> _To be done_
Output the lines starting at the one containing "This screenshot has" and ending at the last line as a two-column CSV with the header text,answer. Give one row pairing each text with its answer, put each value in a single quoted field with line breaks replaced by spaces, and leave the pictures out.

> _Provided data_
:::::

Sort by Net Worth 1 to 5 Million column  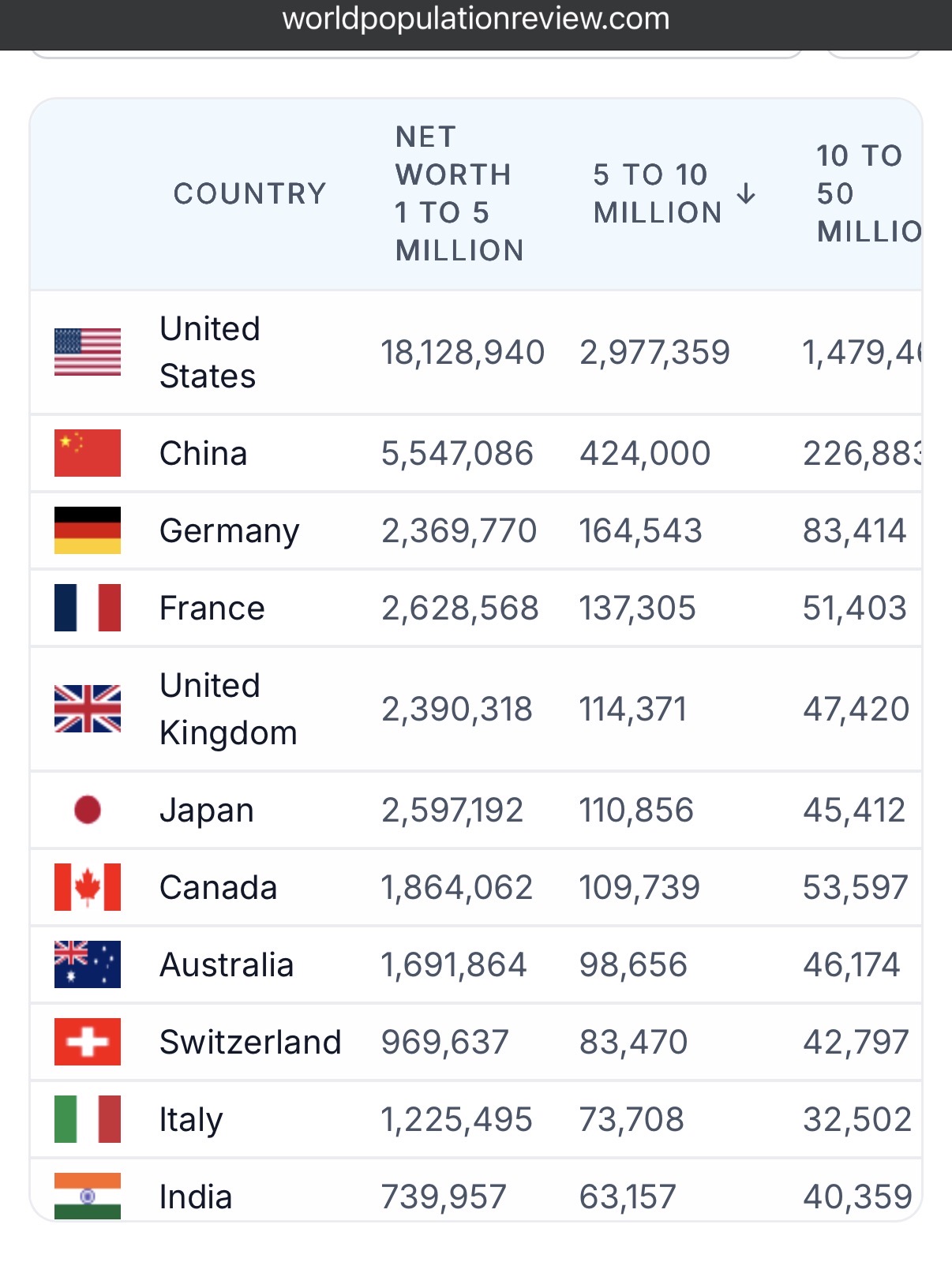tap(460, 193)
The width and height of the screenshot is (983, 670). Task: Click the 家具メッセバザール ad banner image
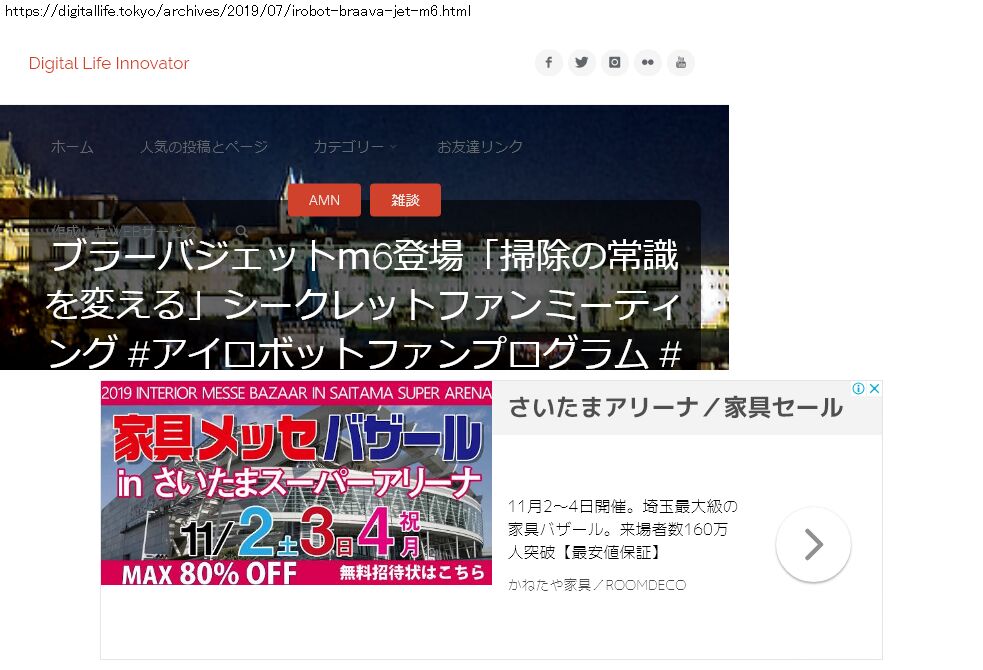tap(296, 483)
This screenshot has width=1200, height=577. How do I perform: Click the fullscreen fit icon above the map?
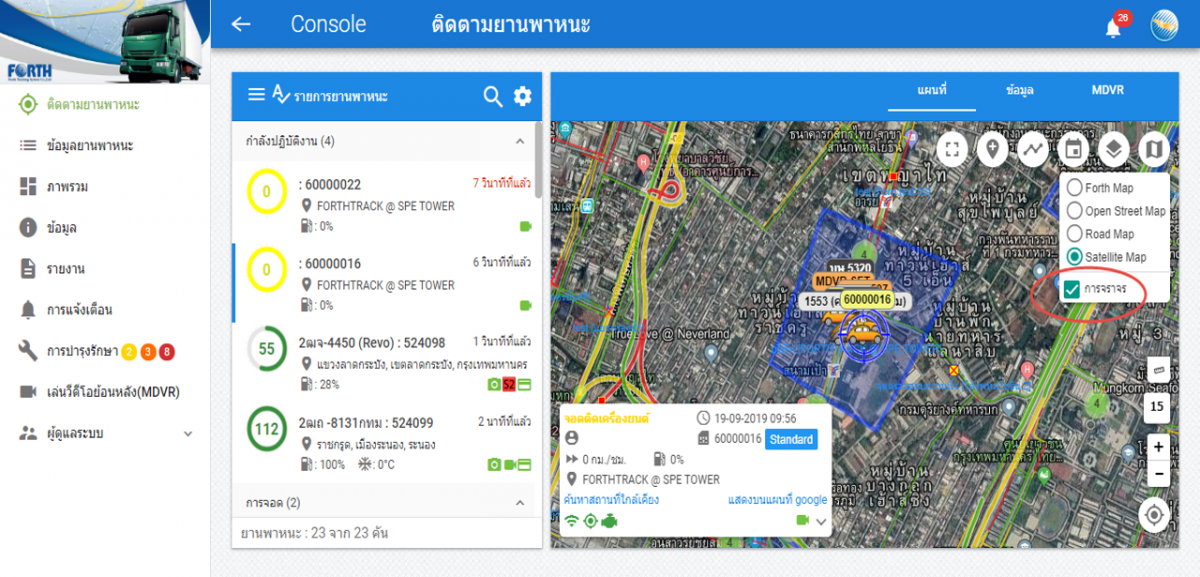[x=952, y=148]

:::::

> _Response to this exercise_
text,answer
"This screenshot has width=1200, height=577. How do I perform: Click the fullscreen fit icon above the map?","[x=952, y=148]"